- Exercise passage -

After four years his father declared that Ulysses had completed his elementary education and was ready to be a full time farmer. He was 10 years old. John B. Barber believed his daughters should get their education first because they needed it to succeed in life. The boys, on the other hand, could make a living on the strength of their backs. So young Ulysses worked in the fields and hung around Hopkins waiting for his sisters to complete their education, all the while trying to quench his thirst for knowledge by reading every book he could get his hands on.

In 1929, after four years of waiting and working, it was Ulysses's turn at further schooling. His father took him into Columbia to Booker T. Washington High School to apply for admission. After a week of tests and interviews the principal, C.A. Johnson, shook his hand and invited him to attend the only high school for black students in Richland County.

B.T. Washington High School was truly a cultural shock for Ulysses - hundreds of city kids, different clothes, difficult accents, electricity, and flush toilets. His first day in the classroom was the first time he had seen a blackboard. It was also the first time he had sat in a desk with a back on it.

To this day Ulysses R. Barber remembers his teachers at BTW. C.A. Johnson left to become Supervisor of Negro Schools for Columbia Public Schools. Barber fondly remembers. "I tried to be like him when I became a teacher and principal."

After graduating in 1933, Barber returned to his family farm. Jobs were scarce, he didn't have the resources to go to college, and his father needed him in the fields. He farmed for a year then enrolled at Allen University in Columbia. Four years later he had his BA and was ready to teach, but once again the Depression forced him back on the farm.

1941 was Ulysses R. Barber's commencement year. He became principal, teacher, and coach at the new four- room Hopkins Elementary School on Clarkson Road now occupied by the Glory Church. He taught everything to all grades and tutored the students of high school age. His salary was $42.50 a month for the school year - four months. He got a 50% raise in 1942 when the school year was increased to six months.

1954 was a traumatic year for education in the South. The Brown vs. Board of Education decision in the US Supreme Court ended the so- called "Separate But Equal" system the southern states had thrown up to keep the schools segregated. In spite of this decision the Lower Richland School District #5 built a new glass and brick high school on 30 acres in Hopkins to avoid integration.

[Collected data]
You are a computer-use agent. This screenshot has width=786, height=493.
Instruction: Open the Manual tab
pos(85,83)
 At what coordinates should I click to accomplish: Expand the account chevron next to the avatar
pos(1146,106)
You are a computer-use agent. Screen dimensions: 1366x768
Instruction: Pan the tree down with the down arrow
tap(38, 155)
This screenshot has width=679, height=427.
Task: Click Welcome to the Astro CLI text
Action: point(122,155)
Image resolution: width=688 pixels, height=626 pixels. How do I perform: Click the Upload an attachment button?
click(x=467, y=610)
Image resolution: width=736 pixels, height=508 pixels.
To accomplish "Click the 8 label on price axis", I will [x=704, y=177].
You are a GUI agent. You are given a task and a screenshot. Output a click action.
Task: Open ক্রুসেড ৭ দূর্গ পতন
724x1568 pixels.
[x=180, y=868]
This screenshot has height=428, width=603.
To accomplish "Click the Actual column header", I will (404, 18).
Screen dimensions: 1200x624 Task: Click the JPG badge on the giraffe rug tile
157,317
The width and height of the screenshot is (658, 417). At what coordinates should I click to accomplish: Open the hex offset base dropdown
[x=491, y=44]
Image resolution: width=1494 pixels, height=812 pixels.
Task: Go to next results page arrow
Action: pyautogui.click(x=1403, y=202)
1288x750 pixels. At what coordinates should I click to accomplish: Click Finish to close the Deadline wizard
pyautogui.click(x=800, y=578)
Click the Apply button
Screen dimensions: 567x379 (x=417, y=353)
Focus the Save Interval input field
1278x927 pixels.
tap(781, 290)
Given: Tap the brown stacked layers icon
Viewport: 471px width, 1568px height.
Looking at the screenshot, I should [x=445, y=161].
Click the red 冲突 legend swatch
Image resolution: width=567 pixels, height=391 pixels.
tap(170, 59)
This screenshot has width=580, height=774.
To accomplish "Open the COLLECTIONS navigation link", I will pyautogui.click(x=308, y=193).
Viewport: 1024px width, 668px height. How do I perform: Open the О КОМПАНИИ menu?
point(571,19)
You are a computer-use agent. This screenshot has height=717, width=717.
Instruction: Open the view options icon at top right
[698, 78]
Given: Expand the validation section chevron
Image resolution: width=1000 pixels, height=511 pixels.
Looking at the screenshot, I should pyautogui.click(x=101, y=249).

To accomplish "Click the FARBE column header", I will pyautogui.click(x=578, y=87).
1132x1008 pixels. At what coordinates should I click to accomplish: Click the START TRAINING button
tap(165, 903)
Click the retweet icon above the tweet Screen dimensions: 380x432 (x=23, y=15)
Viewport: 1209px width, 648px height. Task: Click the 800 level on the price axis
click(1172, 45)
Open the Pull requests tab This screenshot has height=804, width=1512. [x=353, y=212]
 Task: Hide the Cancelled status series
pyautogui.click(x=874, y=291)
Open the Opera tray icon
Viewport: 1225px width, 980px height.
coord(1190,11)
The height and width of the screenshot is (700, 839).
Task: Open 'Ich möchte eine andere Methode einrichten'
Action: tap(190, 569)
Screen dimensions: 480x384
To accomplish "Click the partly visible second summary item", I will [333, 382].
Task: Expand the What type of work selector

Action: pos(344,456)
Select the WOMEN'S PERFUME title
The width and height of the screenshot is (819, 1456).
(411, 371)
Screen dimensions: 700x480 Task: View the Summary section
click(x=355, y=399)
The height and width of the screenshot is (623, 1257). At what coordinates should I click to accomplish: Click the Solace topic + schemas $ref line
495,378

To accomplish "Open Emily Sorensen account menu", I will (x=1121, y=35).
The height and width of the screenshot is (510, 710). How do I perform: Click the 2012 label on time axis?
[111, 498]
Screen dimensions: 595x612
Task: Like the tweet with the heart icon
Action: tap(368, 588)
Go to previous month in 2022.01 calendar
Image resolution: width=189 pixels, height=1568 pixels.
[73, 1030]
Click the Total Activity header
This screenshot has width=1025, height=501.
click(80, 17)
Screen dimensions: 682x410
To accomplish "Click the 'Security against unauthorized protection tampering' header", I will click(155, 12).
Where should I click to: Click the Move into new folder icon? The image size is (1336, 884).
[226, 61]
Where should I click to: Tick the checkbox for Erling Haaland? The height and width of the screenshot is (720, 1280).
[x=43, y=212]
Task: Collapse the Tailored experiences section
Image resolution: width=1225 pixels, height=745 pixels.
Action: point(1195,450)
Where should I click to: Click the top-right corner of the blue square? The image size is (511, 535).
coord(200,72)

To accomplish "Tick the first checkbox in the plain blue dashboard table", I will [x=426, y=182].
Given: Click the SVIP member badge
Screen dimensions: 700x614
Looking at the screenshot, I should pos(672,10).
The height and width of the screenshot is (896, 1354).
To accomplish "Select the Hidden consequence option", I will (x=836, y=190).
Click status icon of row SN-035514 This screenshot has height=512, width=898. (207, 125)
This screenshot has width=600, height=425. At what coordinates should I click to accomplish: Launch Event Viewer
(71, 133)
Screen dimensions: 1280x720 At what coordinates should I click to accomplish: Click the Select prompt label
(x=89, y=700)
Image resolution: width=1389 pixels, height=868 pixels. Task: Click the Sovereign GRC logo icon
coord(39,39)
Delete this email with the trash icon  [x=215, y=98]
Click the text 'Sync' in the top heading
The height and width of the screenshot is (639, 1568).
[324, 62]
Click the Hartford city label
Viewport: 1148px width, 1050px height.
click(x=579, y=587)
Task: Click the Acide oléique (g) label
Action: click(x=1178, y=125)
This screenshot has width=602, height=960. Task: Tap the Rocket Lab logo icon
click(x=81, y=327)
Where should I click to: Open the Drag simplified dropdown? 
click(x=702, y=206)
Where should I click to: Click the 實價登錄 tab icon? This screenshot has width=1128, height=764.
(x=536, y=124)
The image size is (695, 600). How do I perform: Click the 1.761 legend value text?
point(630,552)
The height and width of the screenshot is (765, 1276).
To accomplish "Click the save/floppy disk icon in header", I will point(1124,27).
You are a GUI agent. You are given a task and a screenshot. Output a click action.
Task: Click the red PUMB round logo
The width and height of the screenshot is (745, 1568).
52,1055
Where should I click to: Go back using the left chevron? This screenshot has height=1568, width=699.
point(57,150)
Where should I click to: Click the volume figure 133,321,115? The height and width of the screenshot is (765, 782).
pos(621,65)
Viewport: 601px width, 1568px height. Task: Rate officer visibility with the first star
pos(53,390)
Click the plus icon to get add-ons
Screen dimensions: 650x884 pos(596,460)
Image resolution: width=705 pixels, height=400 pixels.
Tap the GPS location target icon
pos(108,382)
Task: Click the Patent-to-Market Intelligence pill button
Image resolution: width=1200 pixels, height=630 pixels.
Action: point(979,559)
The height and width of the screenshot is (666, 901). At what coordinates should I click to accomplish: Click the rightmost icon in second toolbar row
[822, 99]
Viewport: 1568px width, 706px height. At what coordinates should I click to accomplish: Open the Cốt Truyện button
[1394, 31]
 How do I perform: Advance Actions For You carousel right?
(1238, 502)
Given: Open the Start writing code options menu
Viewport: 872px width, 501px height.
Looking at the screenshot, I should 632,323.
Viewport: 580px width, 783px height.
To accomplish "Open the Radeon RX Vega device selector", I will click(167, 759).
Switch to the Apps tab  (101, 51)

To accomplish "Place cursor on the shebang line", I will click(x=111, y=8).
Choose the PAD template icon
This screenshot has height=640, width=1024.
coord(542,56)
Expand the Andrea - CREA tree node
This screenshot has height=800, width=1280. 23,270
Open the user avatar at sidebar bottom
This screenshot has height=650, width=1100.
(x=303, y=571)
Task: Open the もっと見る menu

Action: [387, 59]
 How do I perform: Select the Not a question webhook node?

- What is required -
In the passage about Ulysses R. Barber, write out word for word the section that begins with the words "1941 was Ulysses" and ends with "to six months.".

- Written reply -
1941 was Ulysses R. Barber's commencement year. He became principal, teacher, and coach at the new four- room Hopkins Elementary School on Clarkson Road now occupied by the Glory Church. He taught everything to all grades and tutored the students of high school age. His salary was $42.50 a month for the school year - four months. He got a 50% raise in 1942 when the school year was increased to six months.